The Exoatmospheric Kill Vehicle (EKV) is the Raytheon-manufactured interceptor component with subcontractor Aerojet of the U.S. Ground-Based Midcourse Defense (GMD), part of the larger National Missile Defense system. The EKV is boosted to an intercept trajectory by a boost vehicle (missile), where it separates from the boost vehicle and autonomously collides with an incoming warhead. The EKV is launched by the Ground-Based Interceptor (GBI) missile, the launch vehicle of the GMD system. The EKV’s own rockets and fuel are for corrections in the trajectory, not for further acceleration. The successor to the EKV, known as the Redesigned Kill Vehicle (RKV), was scheduled to debut in 2025. The RKV program, headed by Boeing and lead subcontractor Raytheon, was canceled by the Department of Defense on August 21, 2019.

A technician works on an Exoatmospheric Kill Vehicle at Raytheon’s “Space Factory” in Tucson.
A technician works on an Exoatmospheric Kill Vehicle at Raytheon’s “Space Factory” in Tucson. (Photo by Raytheon Missile Systems)

The Exoatmospheric Kill Vehicle defends the United States against long-range ballistic missiles by destroying them while they are still in space. Also known as EKV, the kinetic-force weapon is the intercept component of the Ground-Based Interceptor and part of the Ground-based Midcourse Defense System. When the Ground-based Midcourse Defense System tracks a threat, it launches a Ground-Based Interceptor, which uses a three-stage solid rocket booster to fly out of Earth’s atmosphere at near-hypersonic speeds. Once it has exited the atmosphere, EKV’s job begins. The Exoatmospheric Kill Vehicle seeks out its target using multi-color sensors, a cutting-edge onboard computer and a rocket motor that helps it steer in space. EKV guides to the target and, with pinpoint precision, destroys the threat using nothing more than the force of a massive collision. No traditional warhead is necessary.
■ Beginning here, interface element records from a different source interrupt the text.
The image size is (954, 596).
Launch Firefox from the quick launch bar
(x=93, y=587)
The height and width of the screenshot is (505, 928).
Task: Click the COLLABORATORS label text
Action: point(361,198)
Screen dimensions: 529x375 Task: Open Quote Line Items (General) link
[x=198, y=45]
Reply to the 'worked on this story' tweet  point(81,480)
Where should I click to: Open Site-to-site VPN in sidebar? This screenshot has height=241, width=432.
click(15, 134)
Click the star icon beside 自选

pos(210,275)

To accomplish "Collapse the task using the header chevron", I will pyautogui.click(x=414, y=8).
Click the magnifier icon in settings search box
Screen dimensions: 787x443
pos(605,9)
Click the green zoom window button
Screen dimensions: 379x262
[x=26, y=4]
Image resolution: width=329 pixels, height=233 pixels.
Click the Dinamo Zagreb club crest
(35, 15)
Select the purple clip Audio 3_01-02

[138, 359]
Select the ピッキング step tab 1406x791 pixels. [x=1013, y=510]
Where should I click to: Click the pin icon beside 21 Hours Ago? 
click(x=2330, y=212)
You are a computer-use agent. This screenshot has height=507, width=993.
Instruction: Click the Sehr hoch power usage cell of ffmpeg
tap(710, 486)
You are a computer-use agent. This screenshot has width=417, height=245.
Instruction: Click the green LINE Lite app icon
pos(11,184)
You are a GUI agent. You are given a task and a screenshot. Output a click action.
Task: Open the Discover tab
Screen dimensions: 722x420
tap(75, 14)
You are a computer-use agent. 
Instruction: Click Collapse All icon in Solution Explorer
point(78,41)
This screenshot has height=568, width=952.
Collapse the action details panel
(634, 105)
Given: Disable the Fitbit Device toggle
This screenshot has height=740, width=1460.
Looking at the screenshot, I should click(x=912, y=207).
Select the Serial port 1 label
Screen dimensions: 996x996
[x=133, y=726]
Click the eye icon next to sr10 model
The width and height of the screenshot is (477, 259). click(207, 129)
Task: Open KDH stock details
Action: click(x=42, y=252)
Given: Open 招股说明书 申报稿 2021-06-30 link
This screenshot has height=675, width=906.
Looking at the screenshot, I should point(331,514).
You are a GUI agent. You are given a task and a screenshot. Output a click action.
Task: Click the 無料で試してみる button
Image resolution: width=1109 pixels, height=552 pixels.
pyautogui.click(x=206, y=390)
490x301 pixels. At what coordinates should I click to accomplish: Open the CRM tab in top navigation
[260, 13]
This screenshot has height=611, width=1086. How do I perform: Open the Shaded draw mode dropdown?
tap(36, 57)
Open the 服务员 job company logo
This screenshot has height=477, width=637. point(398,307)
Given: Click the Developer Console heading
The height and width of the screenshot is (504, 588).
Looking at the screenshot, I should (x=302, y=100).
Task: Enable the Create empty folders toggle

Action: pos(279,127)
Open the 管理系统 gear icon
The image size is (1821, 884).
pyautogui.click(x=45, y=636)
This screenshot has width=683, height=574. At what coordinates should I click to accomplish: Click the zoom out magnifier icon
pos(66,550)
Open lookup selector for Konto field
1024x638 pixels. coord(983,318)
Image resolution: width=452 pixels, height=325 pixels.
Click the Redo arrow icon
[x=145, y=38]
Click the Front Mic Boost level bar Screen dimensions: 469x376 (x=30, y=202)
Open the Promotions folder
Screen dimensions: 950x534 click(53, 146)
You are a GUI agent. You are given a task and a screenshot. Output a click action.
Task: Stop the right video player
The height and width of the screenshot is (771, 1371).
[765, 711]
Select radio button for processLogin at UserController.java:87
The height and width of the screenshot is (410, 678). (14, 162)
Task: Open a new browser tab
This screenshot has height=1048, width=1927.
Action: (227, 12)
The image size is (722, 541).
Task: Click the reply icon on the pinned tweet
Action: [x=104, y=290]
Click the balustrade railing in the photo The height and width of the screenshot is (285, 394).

The U.S. Missile Defense Agency carried out a successful flight test of its ground-based missile-defense system in in March 2019, with interceptors featuring a hit-to-kill warhead made by Tucson-based Raytheon Missile Systems. The test marked the second intercept of an ICBM target by a ground-based interceptor, after a successful intercept with a single missile in May 2017. The test over the Pacific Ocean was the first salvo, or multi-shot, engagement of a “threat-representative” intercontinental ballistic missile target by two ground-based interceptors, the defense agency said. During the test of the Ground-based Midcourse Defense system, a target missile was launched from the Reagan Test Site on Kwajalein Atoll in the Republic of the Marshall Islands. More than 4,000 miles away, two interceptors were launched from Vandenberg Air Force Base in California.